=== Raw data ===
+-------+
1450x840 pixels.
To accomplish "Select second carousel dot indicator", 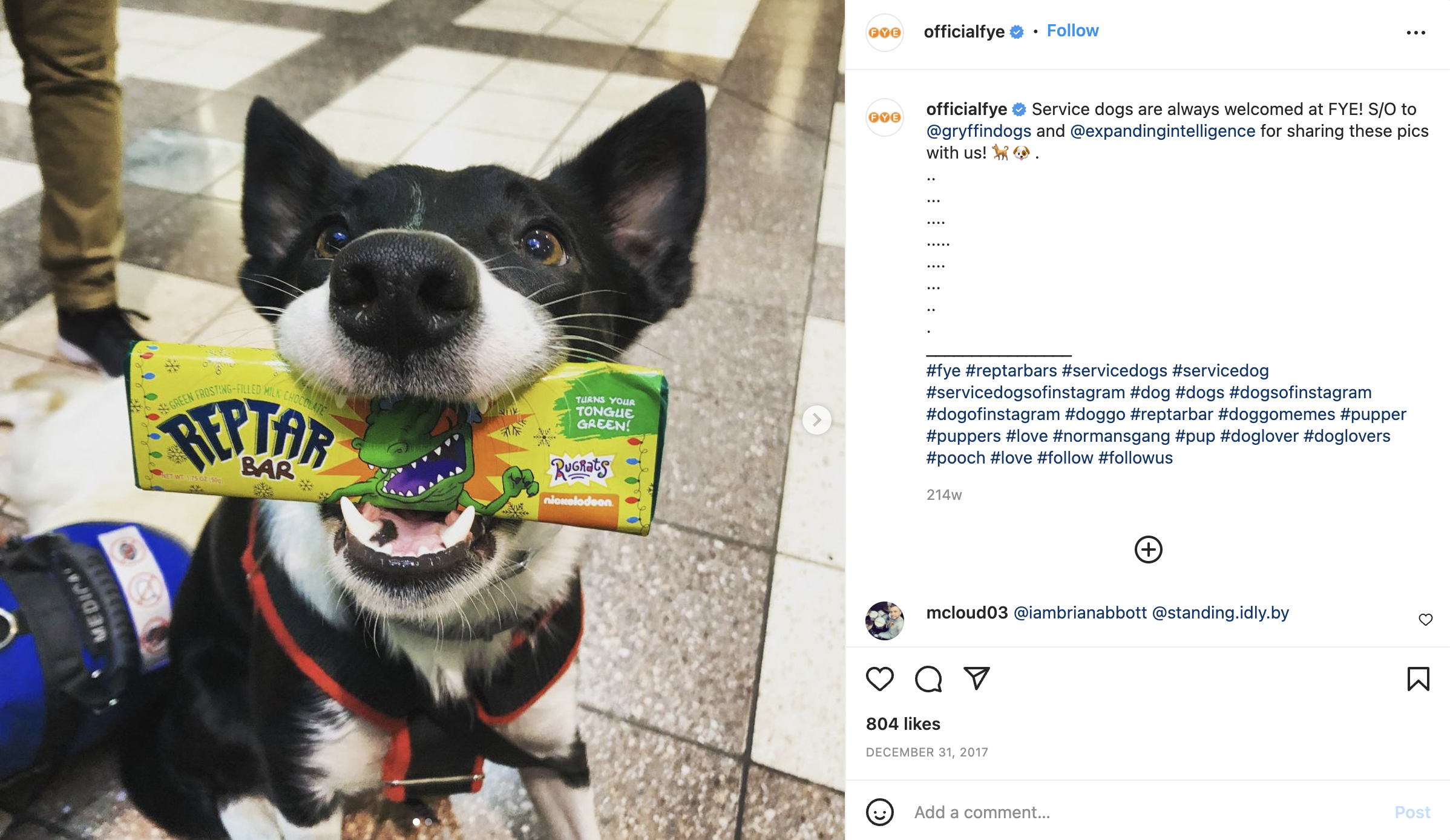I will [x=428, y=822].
+-------+
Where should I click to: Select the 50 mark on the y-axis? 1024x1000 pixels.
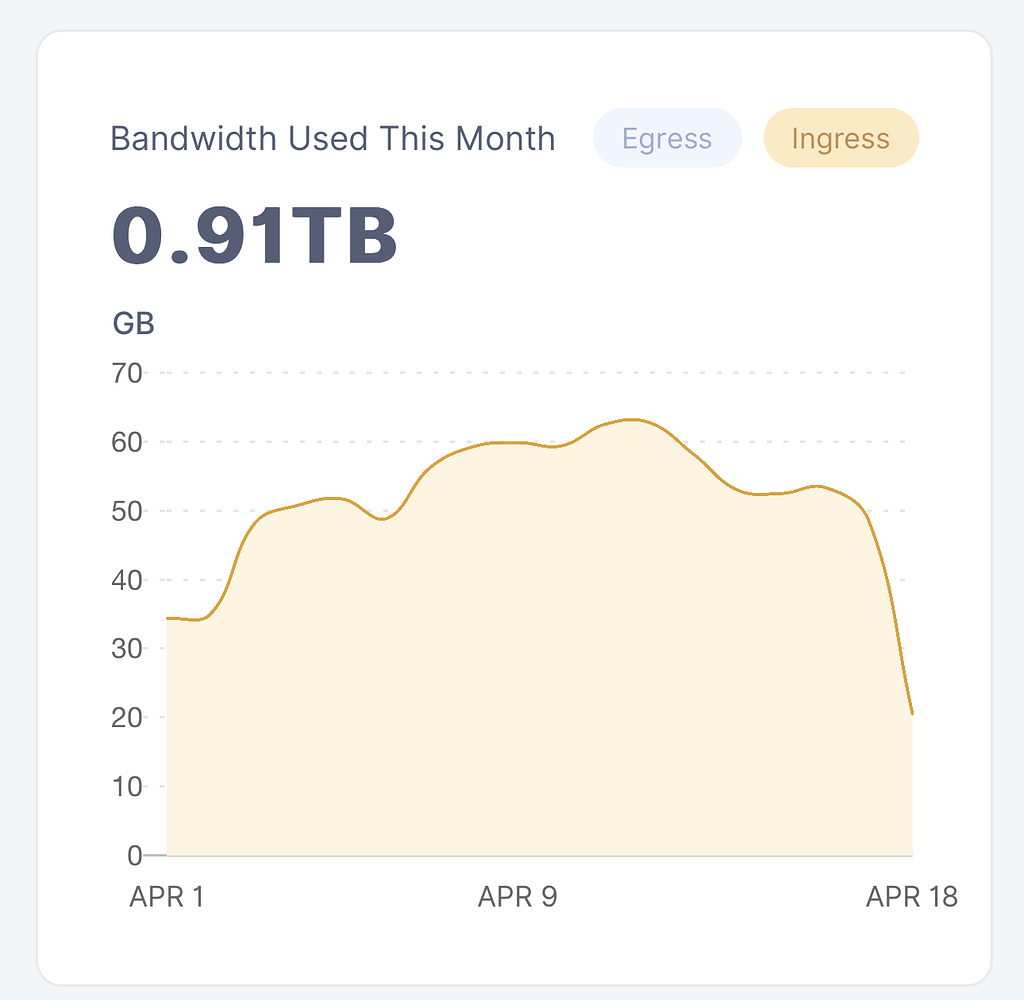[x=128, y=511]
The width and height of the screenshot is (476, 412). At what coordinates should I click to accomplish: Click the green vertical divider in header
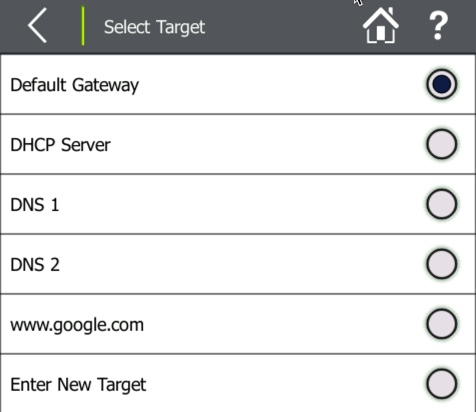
+-------+
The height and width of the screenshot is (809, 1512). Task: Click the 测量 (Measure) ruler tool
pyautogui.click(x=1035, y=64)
+-------+
=== Exercise instructions ===
Pictures excluded, reproduce only the part above that opens with the line holding "Where should I" and closes with the line holding "The width and", exactly as written.

=== Solution to this exercise ===
Where should I click to: Select the 50 mark on the y-axis? 1024x1000 pixels.
[x=128, y=511]
The width and height of the screenshot is (476, 412). At what coordinates should I click to accomplish: Click the green vertical divider in header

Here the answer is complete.